On the occasion of World Water Day, which is celebrated on March 22 and this year's theme is "Groundwater, making the invisible visible", the doctor in Urban-Regional Planning from the University of California, Berkeley, adds that we are going to depend more and more on this source every day.

This is related to the growth of cities in regions of the country where the liquid comes mainly from the groundwater table, and to the climate change scenario that will represent an increase in temperature and a decrease in rainfall, which will significantly affect surface water sources in those areas.

The celebration has been held since 1994. According to figures from the United Nations and the National Council for the Evaluation of Social Development Policy, 2.2 billion people live without access to drinking water. In Mexico, between 12.5 million and 15 million inhabitants (approximately 10 percent) do not have access to this resource; of these, 9.3 million do not have an outlet in their homes.

What to do?

Manuel Perló stresses that we can take various actions to stop the process of aquifer deterioration; "reversing it is a more serious and difficult thing, but at least we can slow it down so that the slope does not become increasingly acute and extreme".

More research is needed to know the level of water reserves. The scientific knowledge that is promoted in universities, such as UNAM, and the government, must be increased to know the amount of liquid the country has.

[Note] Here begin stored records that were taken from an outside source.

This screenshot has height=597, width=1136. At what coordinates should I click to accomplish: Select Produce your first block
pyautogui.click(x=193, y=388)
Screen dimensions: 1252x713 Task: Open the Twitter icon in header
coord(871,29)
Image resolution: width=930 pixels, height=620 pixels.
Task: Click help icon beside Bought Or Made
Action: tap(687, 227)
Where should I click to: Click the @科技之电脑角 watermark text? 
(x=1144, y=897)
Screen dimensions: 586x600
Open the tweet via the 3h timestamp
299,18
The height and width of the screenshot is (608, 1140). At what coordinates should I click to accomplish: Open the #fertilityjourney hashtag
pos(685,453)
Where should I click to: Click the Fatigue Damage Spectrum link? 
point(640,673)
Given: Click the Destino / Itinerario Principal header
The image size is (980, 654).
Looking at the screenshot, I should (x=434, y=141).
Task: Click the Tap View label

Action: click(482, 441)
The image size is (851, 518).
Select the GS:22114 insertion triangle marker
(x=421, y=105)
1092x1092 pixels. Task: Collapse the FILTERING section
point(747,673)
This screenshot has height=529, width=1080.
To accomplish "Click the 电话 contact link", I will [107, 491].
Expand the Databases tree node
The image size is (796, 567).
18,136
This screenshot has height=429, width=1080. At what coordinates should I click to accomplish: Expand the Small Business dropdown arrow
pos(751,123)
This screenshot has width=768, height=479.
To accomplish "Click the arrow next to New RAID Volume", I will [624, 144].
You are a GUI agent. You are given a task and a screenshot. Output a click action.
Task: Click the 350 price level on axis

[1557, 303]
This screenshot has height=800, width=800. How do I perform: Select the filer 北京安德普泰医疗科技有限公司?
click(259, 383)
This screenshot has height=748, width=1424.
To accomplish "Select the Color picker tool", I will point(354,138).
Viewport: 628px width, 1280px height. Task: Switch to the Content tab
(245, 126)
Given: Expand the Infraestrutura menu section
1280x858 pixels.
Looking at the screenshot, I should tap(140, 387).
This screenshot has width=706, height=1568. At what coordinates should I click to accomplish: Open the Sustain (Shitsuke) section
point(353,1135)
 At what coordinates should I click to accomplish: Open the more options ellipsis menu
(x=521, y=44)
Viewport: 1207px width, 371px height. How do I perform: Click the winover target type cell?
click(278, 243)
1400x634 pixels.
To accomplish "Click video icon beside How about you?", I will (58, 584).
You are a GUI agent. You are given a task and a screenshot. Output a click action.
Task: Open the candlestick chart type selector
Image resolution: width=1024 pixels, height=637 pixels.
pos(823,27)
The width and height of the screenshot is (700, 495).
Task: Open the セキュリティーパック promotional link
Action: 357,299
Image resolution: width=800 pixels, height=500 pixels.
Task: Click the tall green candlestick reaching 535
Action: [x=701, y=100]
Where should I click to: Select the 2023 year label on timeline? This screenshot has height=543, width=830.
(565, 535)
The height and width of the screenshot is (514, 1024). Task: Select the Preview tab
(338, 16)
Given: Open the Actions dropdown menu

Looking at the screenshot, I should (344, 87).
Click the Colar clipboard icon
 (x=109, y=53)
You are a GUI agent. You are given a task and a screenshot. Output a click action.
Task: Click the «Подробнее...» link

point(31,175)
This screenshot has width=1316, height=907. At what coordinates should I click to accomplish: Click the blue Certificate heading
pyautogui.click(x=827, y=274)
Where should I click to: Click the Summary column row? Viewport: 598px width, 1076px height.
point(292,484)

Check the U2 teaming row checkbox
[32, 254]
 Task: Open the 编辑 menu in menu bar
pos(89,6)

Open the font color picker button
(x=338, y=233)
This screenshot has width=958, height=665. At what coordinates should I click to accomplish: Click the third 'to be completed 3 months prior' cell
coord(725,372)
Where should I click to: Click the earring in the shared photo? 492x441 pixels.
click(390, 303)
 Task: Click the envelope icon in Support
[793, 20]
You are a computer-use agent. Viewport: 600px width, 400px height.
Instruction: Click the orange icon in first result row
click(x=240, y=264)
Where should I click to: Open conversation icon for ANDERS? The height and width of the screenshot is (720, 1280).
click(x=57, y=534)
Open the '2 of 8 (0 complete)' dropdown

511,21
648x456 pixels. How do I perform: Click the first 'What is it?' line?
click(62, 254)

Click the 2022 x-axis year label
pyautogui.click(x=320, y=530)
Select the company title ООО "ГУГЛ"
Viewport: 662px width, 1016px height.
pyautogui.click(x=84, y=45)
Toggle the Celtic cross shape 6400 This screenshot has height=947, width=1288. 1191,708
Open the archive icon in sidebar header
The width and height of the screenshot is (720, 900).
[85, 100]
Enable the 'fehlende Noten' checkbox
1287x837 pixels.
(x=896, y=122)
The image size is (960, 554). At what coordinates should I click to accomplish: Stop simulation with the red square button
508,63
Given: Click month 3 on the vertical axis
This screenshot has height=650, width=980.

Accurate data is needed to know how much is in the reserves, how much is infiltrated, extracted, consumed, etcetera.

Similarly, it is important to protect the aquifer recharge areas; they must be preserved as if they were sacred places because if they are lost, the water that should infiltrate will run through the asphalt and end up in the drainage system. Another option is to artificially recharge aquifers with quality treated water, as is done in countries such as the United States, Australia, Germany, and Israel.

Subway extraction must also be reduced through the efficient use and care of the vital liquid, with the help of energy-saving domestic and industrial consumption equipment. "In households, we have a great potential for savings, but there must also be a significant change in agricultural activity". We must rescue the aquifers, protect them and turn them into the guarantee of our future; our life depends on them, he concludes.